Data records
────
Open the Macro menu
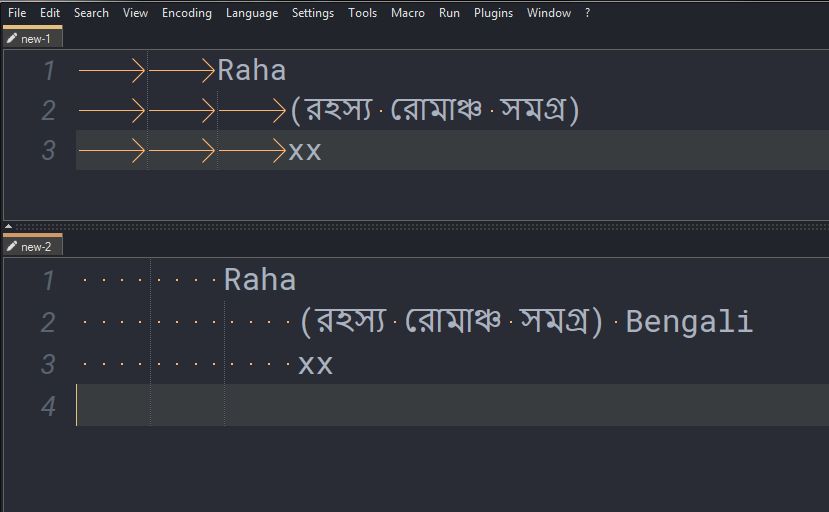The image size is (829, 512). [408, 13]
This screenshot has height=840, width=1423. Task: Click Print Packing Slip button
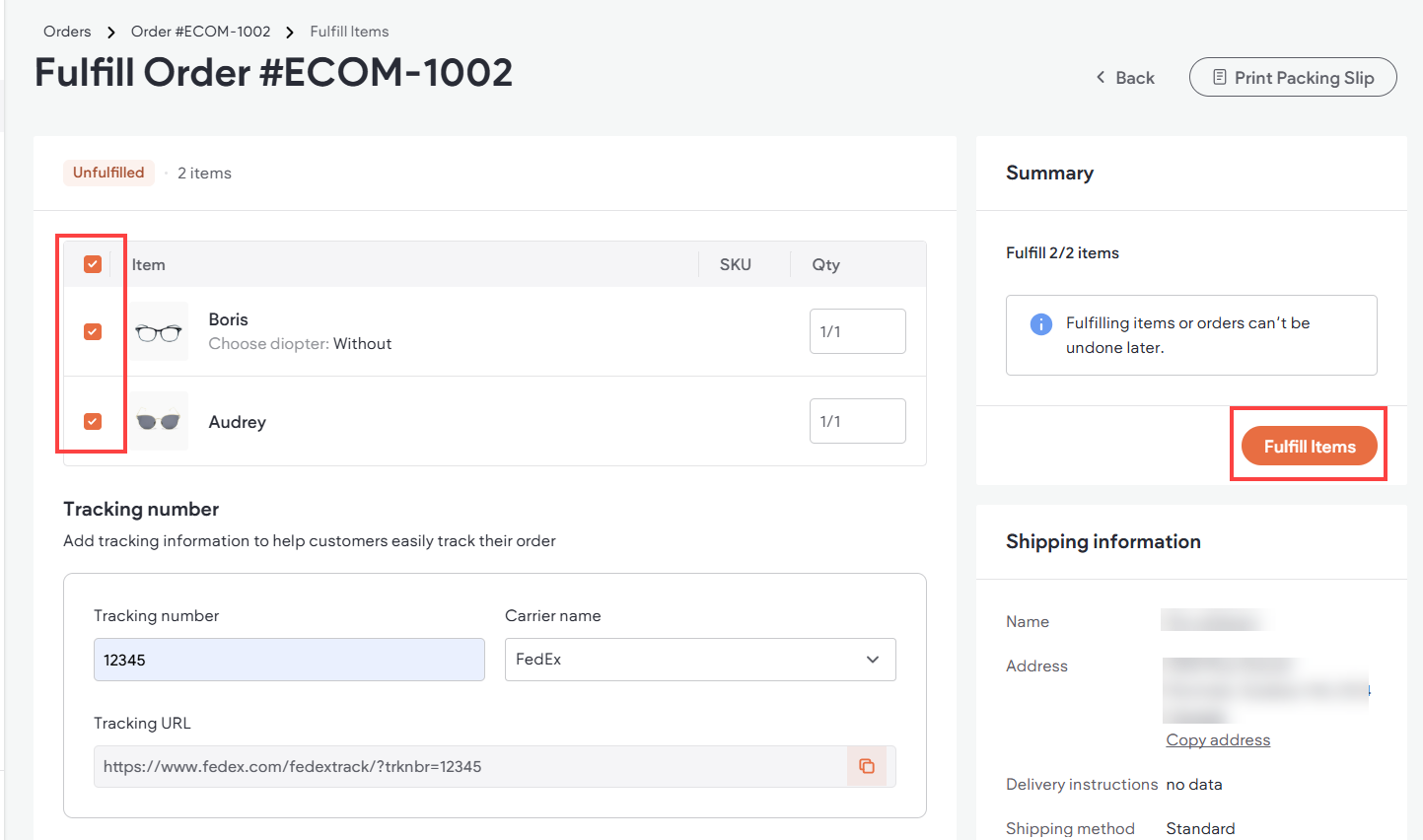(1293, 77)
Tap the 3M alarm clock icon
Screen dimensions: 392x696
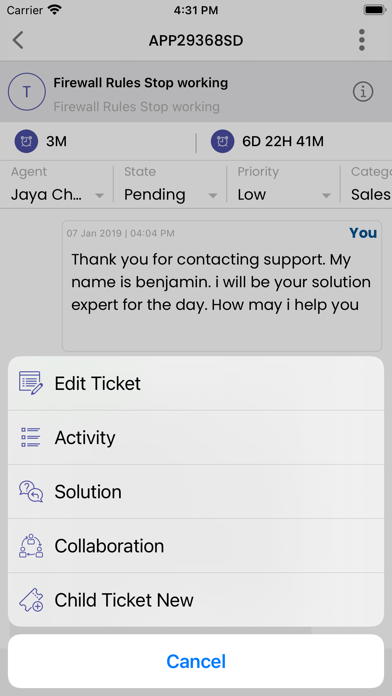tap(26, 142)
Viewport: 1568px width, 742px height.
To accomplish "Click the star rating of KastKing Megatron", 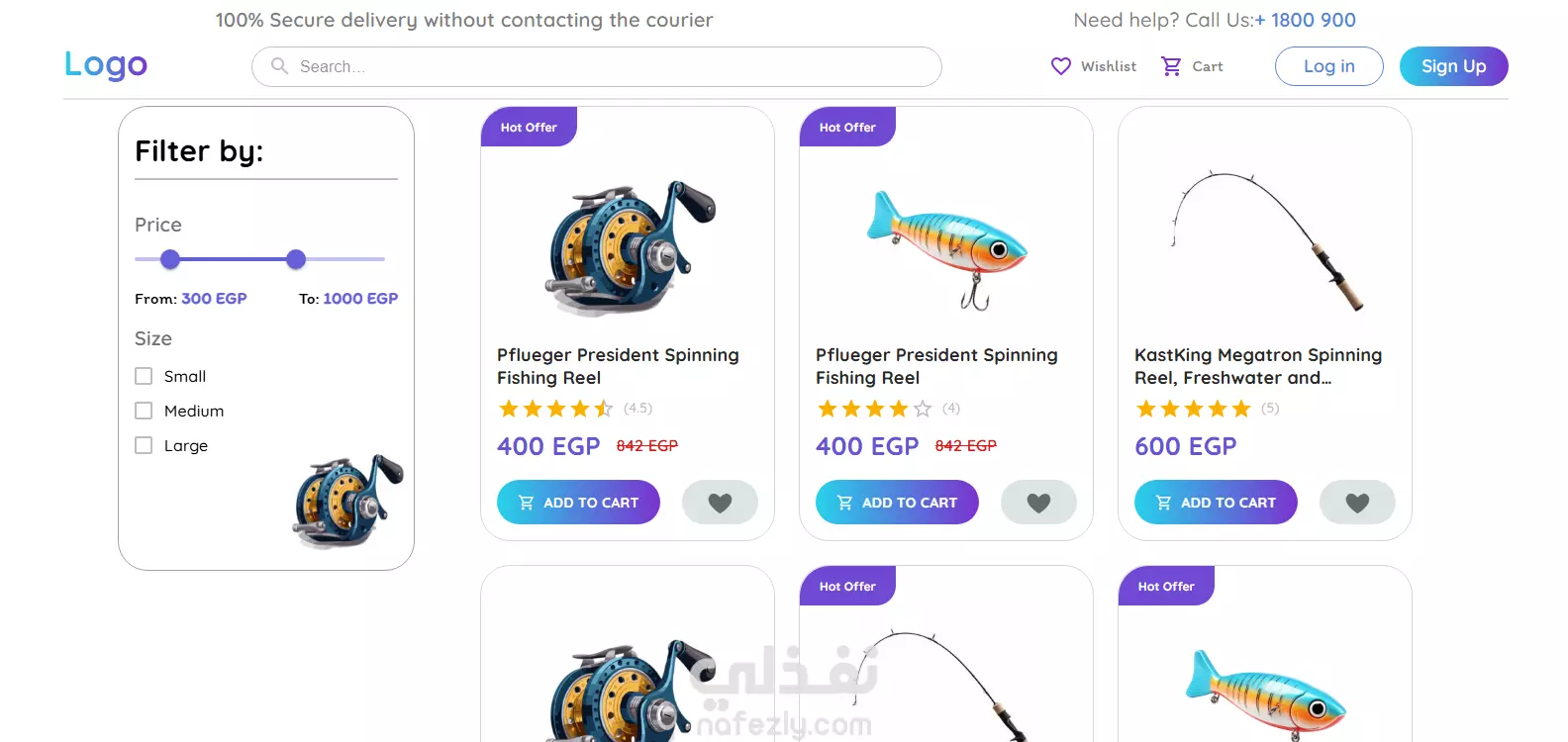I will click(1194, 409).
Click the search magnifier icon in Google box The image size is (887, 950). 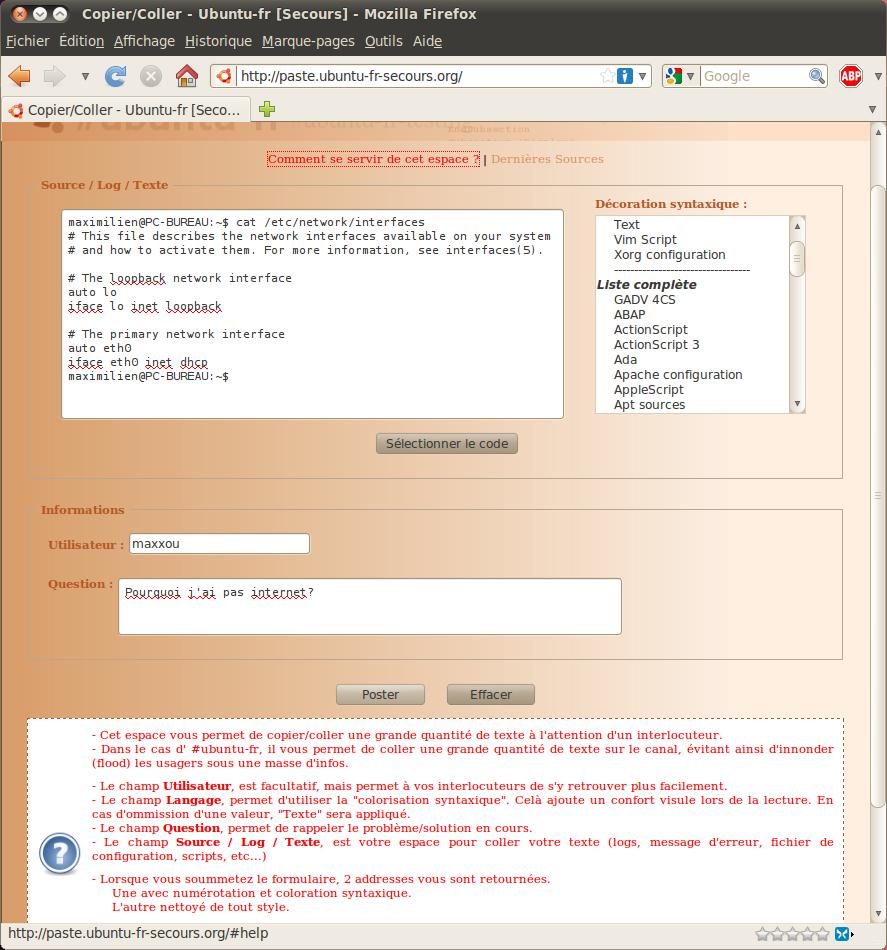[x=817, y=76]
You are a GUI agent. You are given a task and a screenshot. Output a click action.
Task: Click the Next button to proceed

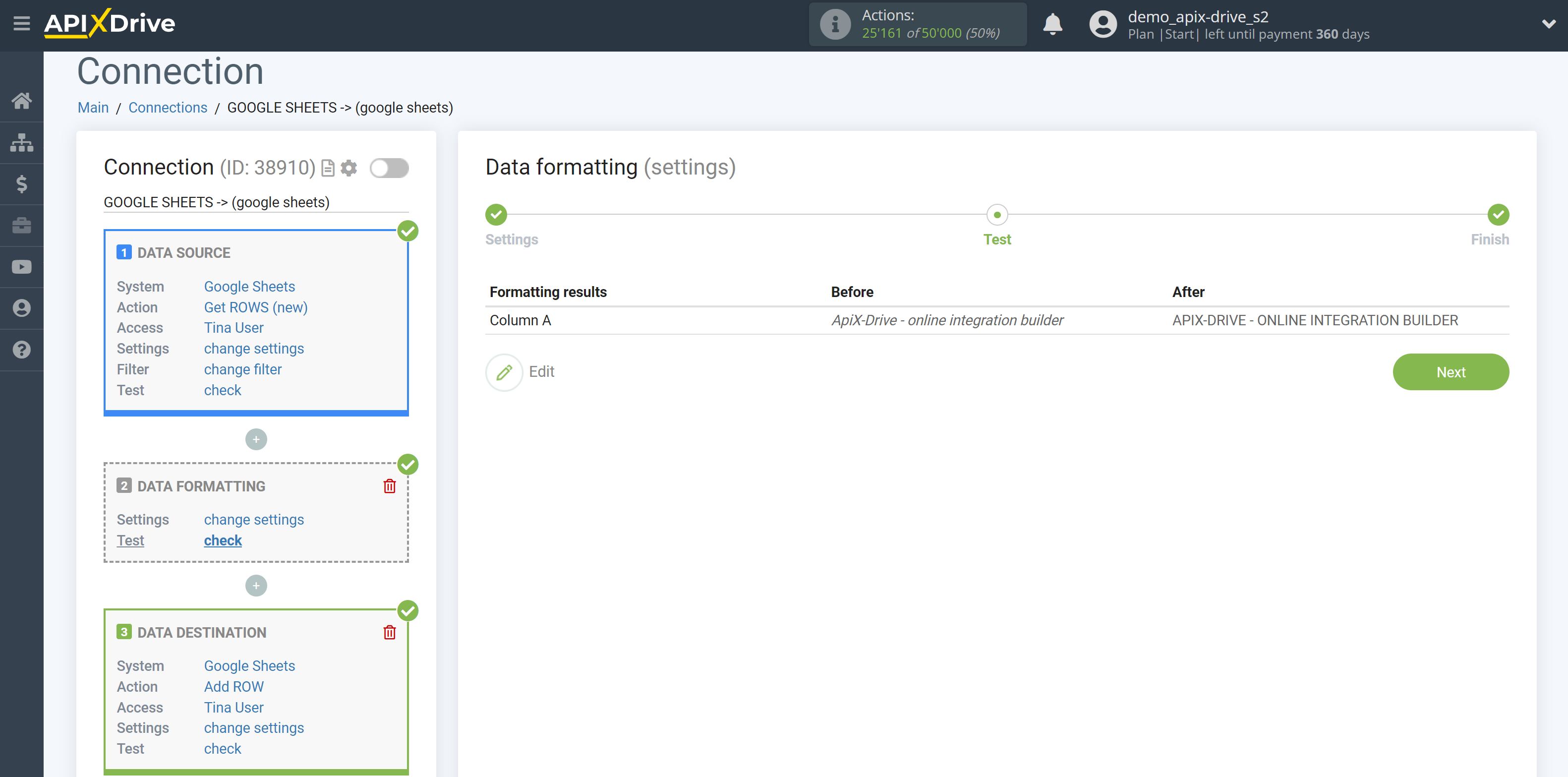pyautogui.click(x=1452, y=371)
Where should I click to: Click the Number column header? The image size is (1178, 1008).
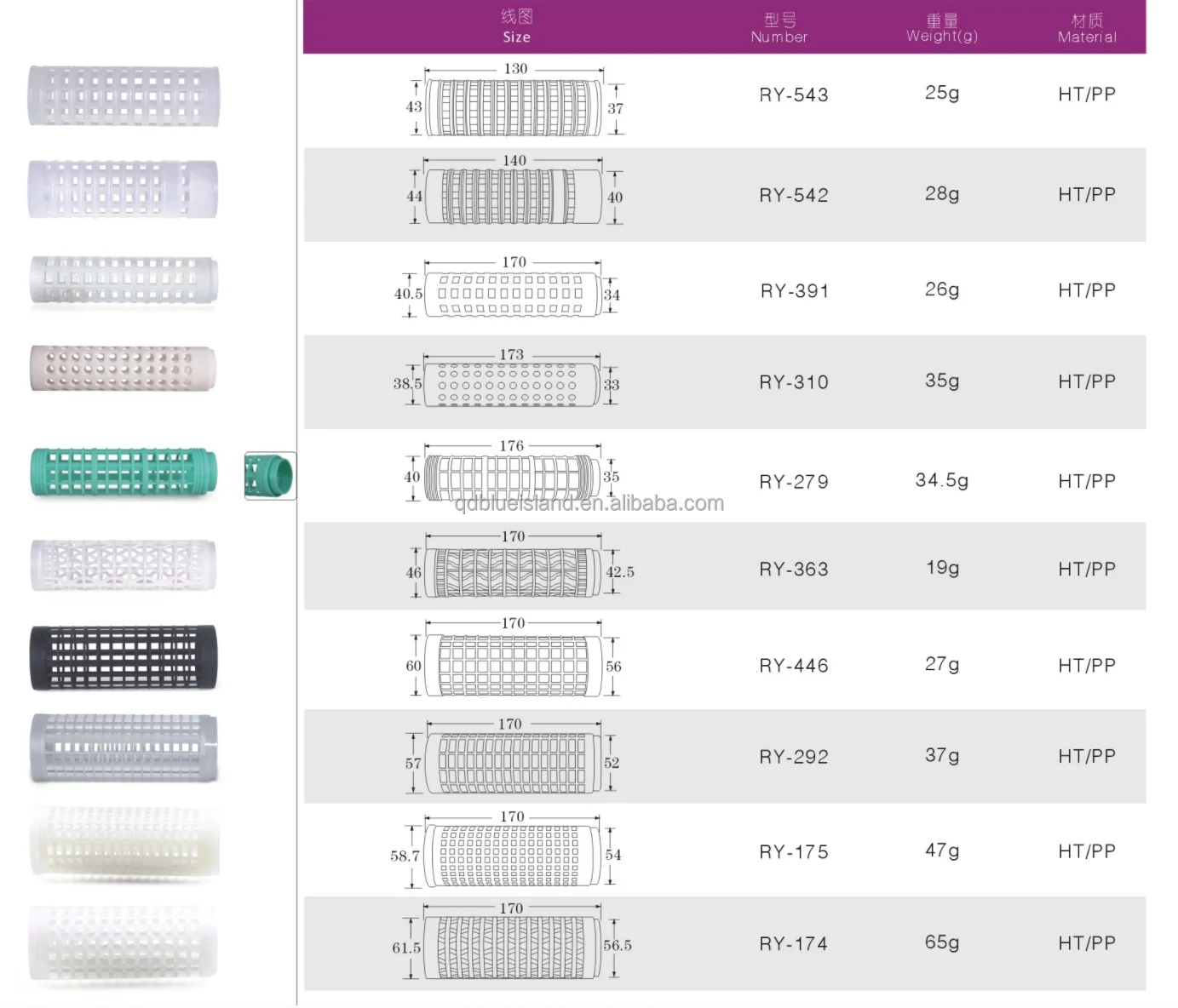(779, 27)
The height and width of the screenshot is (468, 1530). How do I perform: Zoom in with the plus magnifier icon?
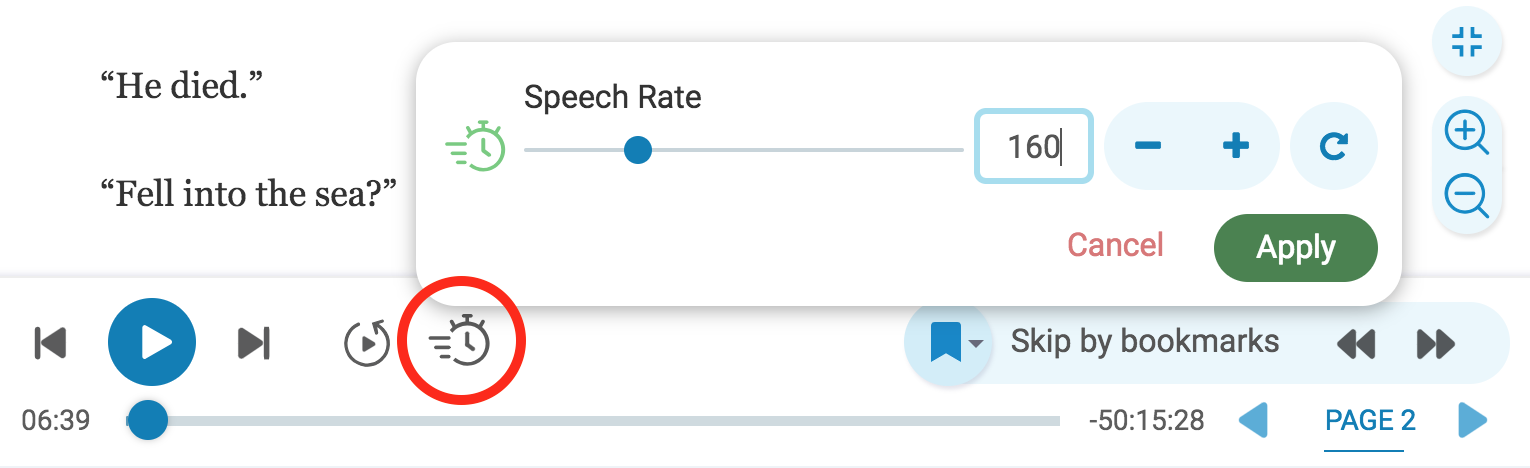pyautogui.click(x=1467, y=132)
────
_Required work_
Update the material from the line containing "Where should I" through the end, swapping "magnifier icon" for "magnifying glass icon" and leaving everything else unchanged. Omit the pictures from your answer.

_Finished answer_
Where should I click to: Click the Number column header? The image size is (1178, 1008).
(779, 27)
The height and width of the screenshot is (468, 1530). How do I perform: Zoom in with the plus magnifying glass icon?
pyautogui.click(x=1467, y=132)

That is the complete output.